Yes, that’s what I’d do.
I could get an office job and I could wear shoes that aren’t runners to work. I’d get used to peak-hour commuting: the endless queues, jamming onto public transport. It’d be great to earn a regular income and be paid for taking a holiday and wear skirts and makeup and perfumed deodorant and – why didn’t I think of this first – I could grow my fingernails!
In a corner somewhere, I rocked myself quietly.
Then something good happened
I don’t remember who it was: Lorimer Moseley or David Butler, most likely. There I was, standing on the edge of the abyss, clutching my trigger point manual* as the only thing that I wasn’t a fraud over, when I heard a voice. “Come here,” they said, whoever the mystery person was. “Let us tell you about pain science.”

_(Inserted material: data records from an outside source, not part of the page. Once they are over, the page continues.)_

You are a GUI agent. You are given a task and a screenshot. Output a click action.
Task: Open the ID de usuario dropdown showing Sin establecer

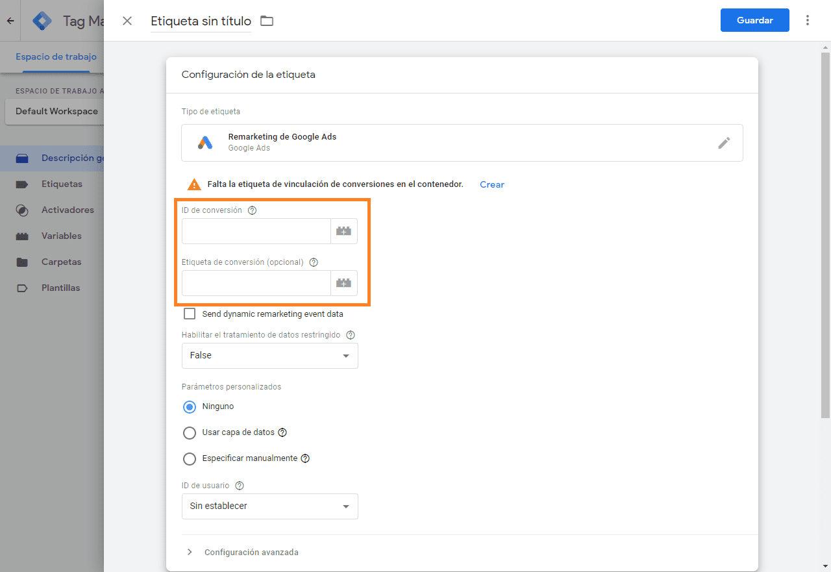tap(269, 506)
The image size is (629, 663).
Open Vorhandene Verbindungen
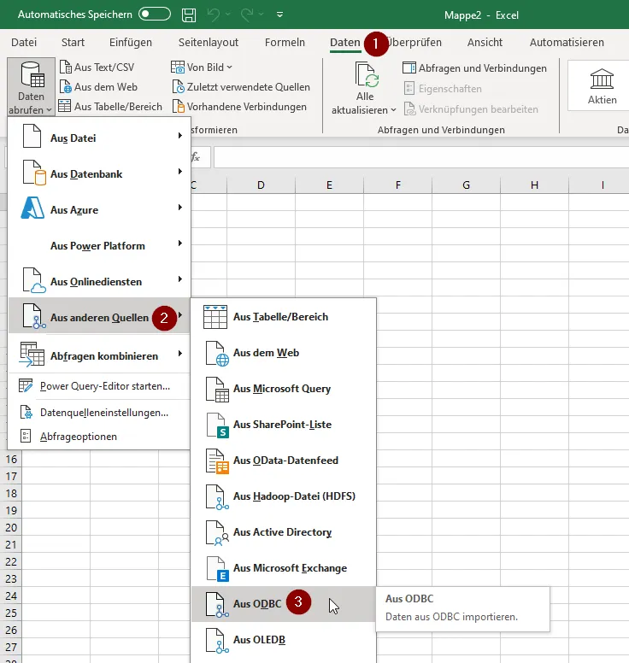[239, 107]
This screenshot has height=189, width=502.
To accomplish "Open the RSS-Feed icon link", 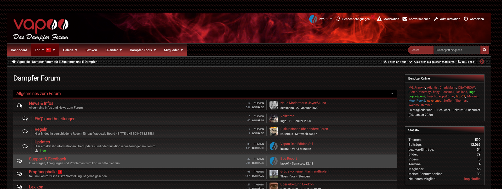I will (459, 62).
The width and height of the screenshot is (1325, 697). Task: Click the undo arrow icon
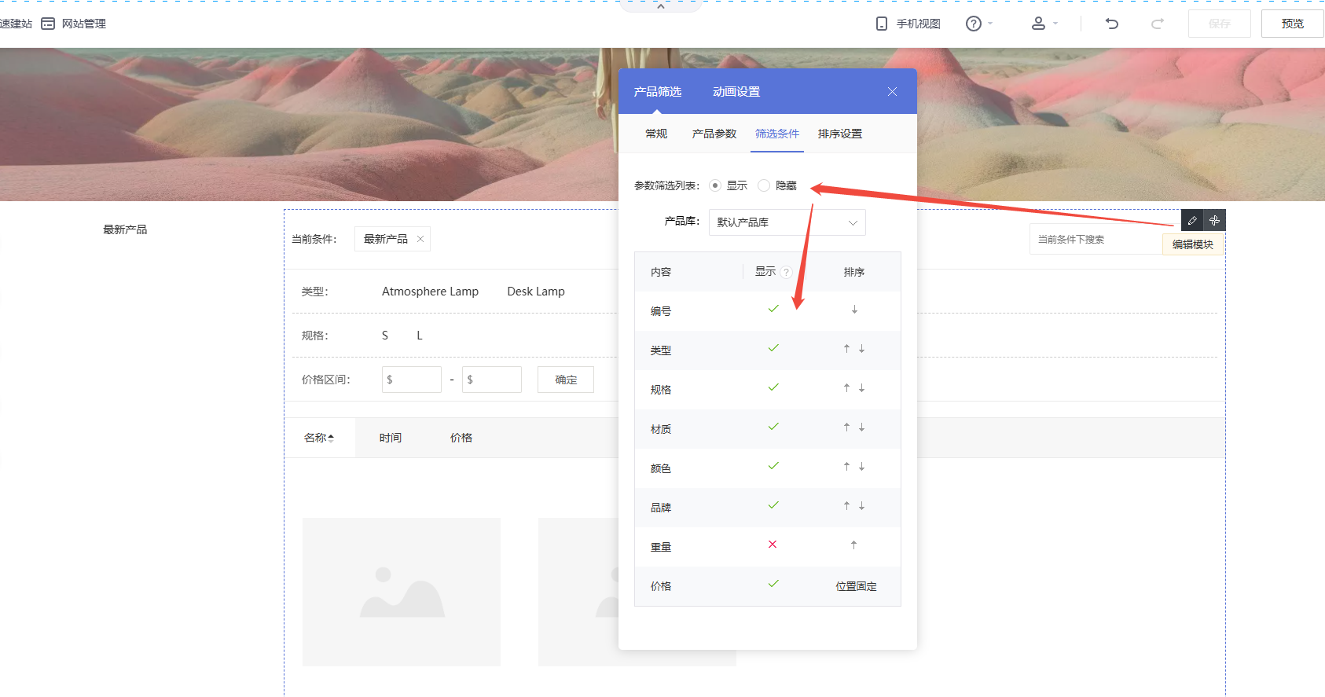1111,24
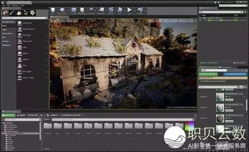The image size is (249, 152).
Task: Open Marketplace from the toolbar
Action: (82, 10)
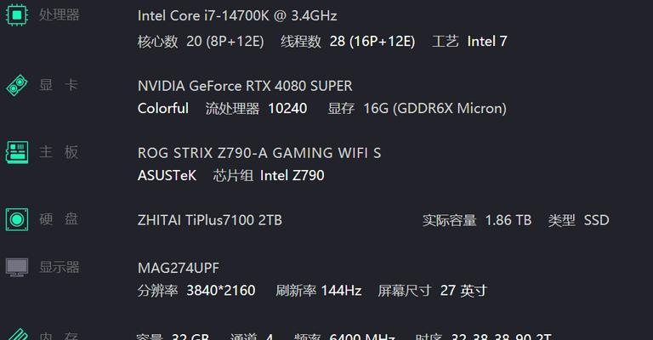Viewport: 653px width, 340px height.
Task: Select the 显卡 category label
Action: [59, 85]
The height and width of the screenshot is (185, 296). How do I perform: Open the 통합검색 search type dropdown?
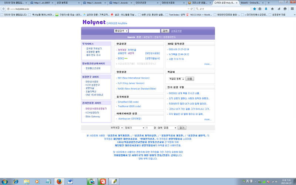[x=121, y=31]
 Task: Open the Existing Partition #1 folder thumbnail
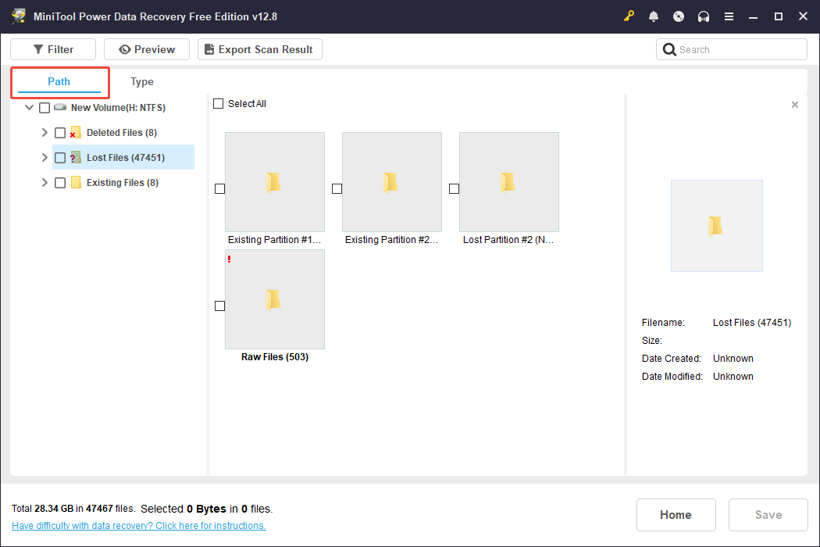click(275, 182)
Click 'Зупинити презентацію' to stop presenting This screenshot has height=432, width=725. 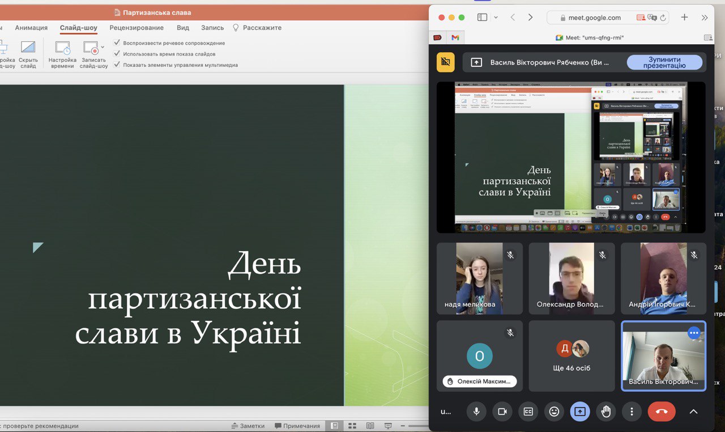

I gently stepped back from the abyss.
I listened to Dr Tasha Stanton at the 2016 AMT conference. Hmm, this pain science thing is quite interesting, I thought. Then I received a text message from the middle of an Explain Pain course, saying that it would resonate with me and make me feel not so bad about my career crisis. Oh, and something about David Butler’s very loud shirt.
The thing is, the human body and human mind are complex. We learn more and more each day. New research is being published so regularly that it’s difficult to keep up. It was only natural that information that I’d learnt and relied on would be superseded.
When I became a member of AMT, research studies became easier to find, I learnt which publications I needed to pay attention to and the voices around AMT were talking about the changes in thinking around how and why massage therapy works.
Stuff started to make sense. I began listening to podcasts with David Butler, Bronnie Thompson, Greg Lehman, Peter O’Sullivan, Lorimer Moseley and Sandy Hilton. The message I got was clear. YOU’RE TREATING A PERSON, NOT A SKELETON WITH MUSCLES, TENDONS, LIGAMENTS AND FASCIA.
By putting my client back at the centre of my treatments, focusing on their symptoms, their needs, and their goals, my massage career began to make sense again. I’m good with people. I’m less good at remembering which is semimembranosus and which is semitendinosus.
Where to from here?
I describe myself as an “intuitive massage therapist”. That means I listen to my clients when they tell me where their pain or discomfort is, speak with them about what’s happening in their life, what their pain is preventing them from doing and suggest ways to return to what they enjoy, all while using massage techniques that had actually stood me in good stead for 15 years – I mean, I must have been doing something right because I was helping my clients during that time.
It’s a continuing education. David Butler says you need to have your metaphors, which can be tricky because they aren’t a one-size-fits-all deal. But, I am building up my collection and when a client reacts positively to my new metaphors, I use them again.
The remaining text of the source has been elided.